:: Extrait fourni ::

Le nouveau président russe Dmitri Medvedev hérite de nombreux problèmes économiques non-résolus. Il s'agit de la dépendance de l'économie russe à l'égard des matières premières, dont tout le monde a assez, et d'autres problèmes qui y règnent depuis trop longtemps: surabondance de monopoles, barrières administratives et corruption insurmontables, provoquant une hausse des prix et entravant la croissance économique. D'un autre côté, avec des prix du pétrole avoisinant les 120 dollars le baril, on ne voit pas où trouver la motivation nécessaire pour s'attaquer à ces problèmes. Il n'en reste pas moins que Medvedev va se retrouver confronté à une série de défis à relever sur le terrain économique, défis qu'il ne pourra se permettre d'ignorer.

:::

Recopiez en entier, mot pour mot, l'extrait sur les problèmes économiques dont hérite Dmitri Medvedev.

:: Données fournies ::

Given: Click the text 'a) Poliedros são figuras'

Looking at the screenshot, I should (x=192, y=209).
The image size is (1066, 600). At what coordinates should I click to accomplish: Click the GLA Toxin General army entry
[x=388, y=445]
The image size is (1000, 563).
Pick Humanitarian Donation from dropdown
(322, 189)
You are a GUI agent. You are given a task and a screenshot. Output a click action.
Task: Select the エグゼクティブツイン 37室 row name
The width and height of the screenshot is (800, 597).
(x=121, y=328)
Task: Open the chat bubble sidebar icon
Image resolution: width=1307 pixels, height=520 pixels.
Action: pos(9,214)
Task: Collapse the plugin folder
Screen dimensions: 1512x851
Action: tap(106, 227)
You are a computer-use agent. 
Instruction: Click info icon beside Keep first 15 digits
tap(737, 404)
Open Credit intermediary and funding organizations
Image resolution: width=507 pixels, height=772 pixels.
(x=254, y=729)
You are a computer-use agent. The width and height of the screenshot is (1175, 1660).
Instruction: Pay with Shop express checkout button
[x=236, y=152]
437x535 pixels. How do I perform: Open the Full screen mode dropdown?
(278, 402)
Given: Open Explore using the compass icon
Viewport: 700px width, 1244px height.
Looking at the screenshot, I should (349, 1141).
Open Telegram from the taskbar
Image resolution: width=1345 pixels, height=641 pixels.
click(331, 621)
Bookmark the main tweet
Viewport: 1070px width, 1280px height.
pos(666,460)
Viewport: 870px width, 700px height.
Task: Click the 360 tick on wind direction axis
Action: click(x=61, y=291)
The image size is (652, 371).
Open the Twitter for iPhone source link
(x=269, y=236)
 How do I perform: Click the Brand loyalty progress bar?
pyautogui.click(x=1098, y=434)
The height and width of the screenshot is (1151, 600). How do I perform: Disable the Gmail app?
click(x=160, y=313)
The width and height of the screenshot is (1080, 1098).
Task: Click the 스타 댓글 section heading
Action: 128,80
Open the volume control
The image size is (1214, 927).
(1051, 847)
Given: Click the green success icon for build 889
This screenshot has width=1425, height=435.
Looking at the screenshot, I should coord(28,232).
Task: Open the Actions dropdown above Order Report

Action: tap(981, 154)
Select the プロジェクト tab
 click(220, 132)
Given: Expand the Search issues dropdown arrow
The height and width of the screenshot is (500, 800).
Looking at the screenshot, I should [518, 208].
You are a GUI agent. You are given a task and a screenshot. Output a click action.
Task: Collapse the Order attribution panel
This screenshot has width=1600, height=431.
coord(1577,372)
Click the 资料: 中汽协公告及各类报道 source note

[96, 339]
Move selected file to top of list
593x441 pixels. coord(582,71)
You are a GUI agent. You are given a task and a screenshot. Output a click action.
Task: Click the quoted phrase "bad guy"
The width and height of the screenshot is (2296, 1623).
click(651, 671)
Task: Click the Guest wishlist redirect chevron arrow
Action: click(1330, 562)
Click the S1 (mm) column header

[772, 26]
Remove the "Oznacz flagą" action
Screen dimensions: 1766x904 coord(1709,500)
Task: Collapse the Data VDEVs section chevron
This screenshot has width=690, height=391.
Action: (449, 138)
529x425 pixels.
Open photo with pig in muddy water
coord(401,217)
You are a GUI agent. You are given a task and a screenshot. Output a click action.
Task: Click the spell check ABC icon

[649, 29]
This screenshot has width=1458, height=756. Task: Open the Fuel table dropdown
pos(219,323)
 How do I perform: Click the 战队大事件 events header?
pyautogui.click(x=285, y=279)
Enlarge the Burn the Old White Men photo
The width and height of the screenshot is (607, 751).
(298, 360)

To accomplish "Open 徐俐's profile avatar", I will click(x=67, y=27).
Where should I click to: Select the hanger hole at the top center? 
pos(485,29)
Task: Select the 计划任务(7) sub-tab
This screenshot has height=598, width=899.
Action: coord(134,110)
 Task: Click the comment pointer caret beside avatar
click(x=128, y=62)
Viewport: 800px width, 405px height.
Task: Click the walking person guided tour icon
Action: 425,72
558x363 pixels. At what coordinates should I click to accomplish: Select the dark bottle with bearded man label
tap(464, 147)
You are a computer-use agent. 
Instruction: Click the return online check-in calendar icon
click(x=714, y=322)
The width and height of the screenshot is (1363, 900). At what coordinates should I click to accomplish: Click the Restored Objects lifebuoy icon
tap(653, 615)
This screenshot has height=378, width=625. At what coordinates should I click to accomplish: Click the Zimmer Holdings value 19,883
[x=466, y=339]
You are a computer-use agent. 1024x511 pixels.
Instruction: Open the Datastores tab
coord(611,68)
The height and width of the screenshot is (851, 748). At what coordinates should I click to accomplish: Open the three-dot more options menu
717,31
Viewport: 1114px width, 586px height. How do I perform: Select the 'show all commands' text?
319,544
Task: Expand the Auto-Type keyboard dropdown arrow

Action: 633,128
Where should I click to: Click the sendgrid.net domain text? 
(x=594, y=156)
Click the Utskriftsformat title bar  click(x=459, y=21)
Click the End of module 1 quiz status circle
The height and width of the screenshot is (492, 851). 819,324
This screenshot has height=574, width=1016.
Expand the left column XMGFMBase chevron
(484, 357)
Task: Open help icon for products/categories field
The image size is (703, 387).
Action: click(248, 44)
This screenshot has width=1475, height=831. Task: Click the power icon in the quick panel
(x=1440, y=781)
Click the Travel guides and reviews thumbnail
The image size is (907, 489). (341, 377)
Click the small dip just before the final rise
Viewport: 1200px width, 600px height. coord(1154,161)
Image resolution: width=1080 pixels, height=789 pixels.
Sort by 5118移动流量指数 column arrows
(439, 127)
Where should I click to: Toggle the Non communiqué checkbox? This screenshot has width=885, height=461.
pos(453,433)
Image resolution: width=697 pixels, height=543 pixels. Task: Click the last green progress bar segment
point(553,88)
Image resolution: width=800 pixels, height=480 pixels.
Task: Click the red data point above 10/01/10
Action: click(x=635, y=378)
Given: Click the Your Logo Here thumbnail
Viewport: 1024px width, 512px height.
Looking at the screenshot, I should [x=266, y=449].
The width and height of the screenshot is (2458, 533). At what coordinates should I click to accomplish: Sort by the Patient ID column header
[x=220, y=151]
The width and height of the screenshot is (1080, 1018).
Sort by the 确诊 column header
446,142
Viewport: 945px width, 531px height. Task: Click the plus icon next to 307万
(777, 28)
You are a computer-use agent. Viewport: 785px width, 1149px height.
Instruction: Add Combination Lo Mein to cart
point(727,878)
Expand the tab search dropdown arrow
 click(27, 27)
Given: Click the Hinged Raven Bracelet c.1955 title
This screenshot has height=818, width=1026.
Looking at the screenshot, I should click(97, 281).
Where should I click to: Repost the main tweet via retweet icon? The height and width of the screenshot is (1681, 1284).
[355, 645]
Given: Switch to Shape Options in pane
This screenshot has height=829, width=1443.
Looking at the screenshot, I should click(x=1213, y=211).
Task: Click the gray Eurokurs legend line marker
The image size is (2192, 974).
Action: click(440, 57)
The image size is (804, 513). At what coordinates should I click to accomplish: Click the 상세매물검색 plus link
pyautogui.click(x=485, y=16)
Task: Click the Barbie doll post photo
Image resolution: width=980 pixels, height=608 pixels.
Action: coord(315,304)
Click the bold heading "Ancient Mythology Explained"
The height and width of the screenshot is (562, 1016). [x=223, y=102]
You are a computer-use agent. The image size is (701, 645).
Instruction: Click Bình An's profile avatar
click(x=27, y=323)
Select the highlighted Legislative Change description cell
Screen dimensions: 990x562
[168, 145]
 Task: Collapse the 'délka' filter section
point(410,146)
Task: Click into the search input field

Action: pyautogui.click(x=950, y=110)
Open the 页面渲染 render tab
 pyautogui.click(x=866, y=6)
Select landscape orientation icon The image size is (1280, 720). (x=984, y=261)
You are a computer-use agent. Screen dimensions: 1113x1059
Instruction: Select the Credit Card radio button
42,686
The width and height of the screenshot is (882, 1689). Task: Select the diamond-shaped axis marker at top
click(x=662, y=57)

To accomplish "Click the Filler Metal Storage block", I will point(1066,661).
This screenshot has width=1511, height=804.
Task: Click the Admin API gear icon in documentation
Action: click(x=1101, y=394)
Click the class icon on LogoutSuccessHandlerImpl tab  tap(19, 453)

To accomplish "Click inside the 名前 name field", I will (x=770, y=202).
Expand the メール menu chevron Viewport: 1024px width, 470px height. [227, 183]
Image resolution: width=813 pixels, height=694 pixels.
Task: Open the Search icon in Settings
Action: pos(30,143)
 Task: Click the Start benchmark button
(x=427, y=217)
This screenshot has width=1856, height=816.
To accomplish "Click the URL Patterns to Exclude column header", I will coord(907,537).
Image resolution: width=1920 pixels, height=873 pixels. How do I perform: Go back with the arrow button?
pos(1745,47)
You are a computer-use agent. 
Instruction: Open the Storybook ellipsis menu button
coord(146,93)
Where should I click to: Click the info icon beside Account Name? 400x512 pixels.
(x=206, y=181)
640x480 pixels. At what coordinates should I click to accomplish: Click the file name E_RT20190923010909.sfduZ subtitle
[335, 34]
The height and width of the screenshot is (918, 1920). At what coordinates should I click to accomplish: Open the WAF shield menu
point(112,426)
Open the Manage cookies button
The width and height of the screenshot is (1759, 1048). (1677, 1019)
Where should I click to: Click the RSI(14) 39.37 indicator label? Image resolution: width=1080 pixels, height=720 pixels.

:::

(Zone de réponse)
Le nouveau président russe Dmitri Medvedev hérite de nombreux problèmes économiques non-résolus. Il s'agit de la dépendance de l'économie russe à l'égard des matières premières, dont tout le monde a assez, et d'autres problèmes qui y règnent depuis trop longtemps: surabondance de monopoles, barrières administratives et corruption insurmontables, provoquant une hausse des prix et entravant la croissance économique. D'un autre côté, avec des prix du pétrole avoisinant les 120 dollars le baril, on ne voit pas où trouver la motivation nécessaire pour s'attaquer à ces problèmes. Il n'en reste pas moins que Medvedev va se retrouver confronté à une série de défis à relever sur le terrain économique, défis qu'il ne pourra se permettre d'ignorer.